1. A particle with mass $m$ oscillates about the origin on the x-axis. Its potential energy is calculated as $U(x)=k\,x^4$, where $k$ is a positive constant. If the amplitude of the oscillation is $a$, then calculate its time period of the oscillation.

Sol:

Given that,

Potential energy, $U(x)=k\,x^4$

In order to solve this first we have to use the relation between force and potential energy of a particle and after converting it to standard simple harmonic motion we can obtain the time period of the oscillation.

The relation of force between potential energy is,

$F=-\dfrac{\partial U}{\partial x}$

After partially derivative of $U$, we get;

$F=-\dfrac{\partial (k\,x^4)}{\partial x}$

$F=-4kx^3$ ……….(1)

Here we can write force as,

$F=ma=m \dfrac{\text{d}^2x}{\text{d}t^2}$.......(2)

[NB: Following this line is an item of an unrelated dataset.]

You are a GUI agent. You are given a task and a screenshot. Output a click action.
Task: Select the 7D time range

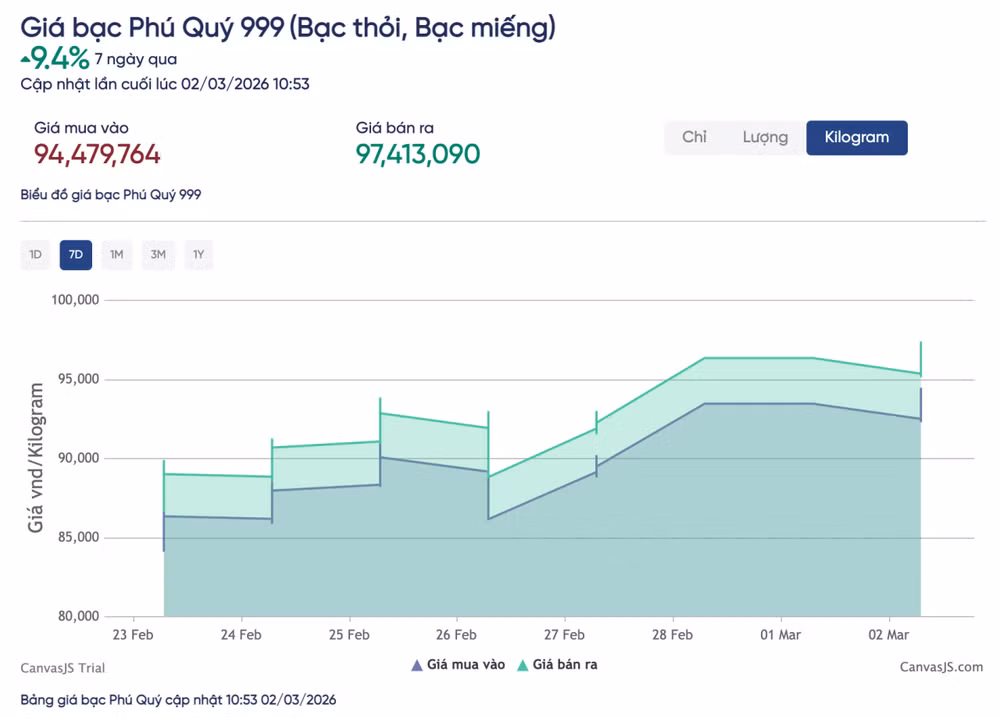75,255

After putting the value of $F$ from equation (2) into equation (1), we get;

$m \dfrac{\text{d}^2x}{\text{d}t^2} =-4kx^3$ …………(3)

The standard equation of SHM is,

$\dfrac{\text{d}^2x}{\text{d}t^2}+\omega^2x=0$

$\dfrac{\text{d}^2x}{\text{d}t^2}=-\omega^2x$.......(4)

Here, $x=a\sin\omega t$

Now putting the value of $\dfrac{\text{d}^2x}{\text{d}t^2}$ from eq.(4) to eq.(3), we get;

$-m \omega^2x=-4kx^3$

Om simplification,

$m\omega^2 = 4kx^2$

$m(\dfrac{2\pi}{T})^2= 4kx^2$.........(As, $\omega=\dfrac{2\pi}{T}$)

$\dfrac{2\pi}{T}=\sqrt{\dfrac{4kx^2}{m}}$

$T=2\pi\sqrt{\dfrac{m}{4kx^2}}$

Hence, the time period of the oscillation is $2\pi\sqrt{\dfrac{m}{4kx^2}}$.

Key Point: The relation between force and potential energy of the particle and the standard equation of simple harmonic motion is crucial for solving such problems.

1. A sonometer wire of length $1.5\,m$ is made of steel. The tension in it produces an elastic strain $1\%$. What is the fundamental frequency of steel if density and elasticity of steel are $7.7 \times 10^3\,kg/m^3$ and $2.2\times 10^{11}\,N/m^2$ respectively ?

Sol:

Given that,

Length of the wire, $l=1.5\,m$

Elastic strain, $\dfrac{\Delta L}{L}= 1\%$

Density, $\rho= 7.7 \times 10^3\,kg/m^3$

Young’s modulus of elasticity, $Y=2.2\times 10^{11}\,N/m^2$

In order to solve this problem first we have to use the relation of Young’s modulus of elasticity to find the value of force and after that we can put it in the expression of fundamental frequency.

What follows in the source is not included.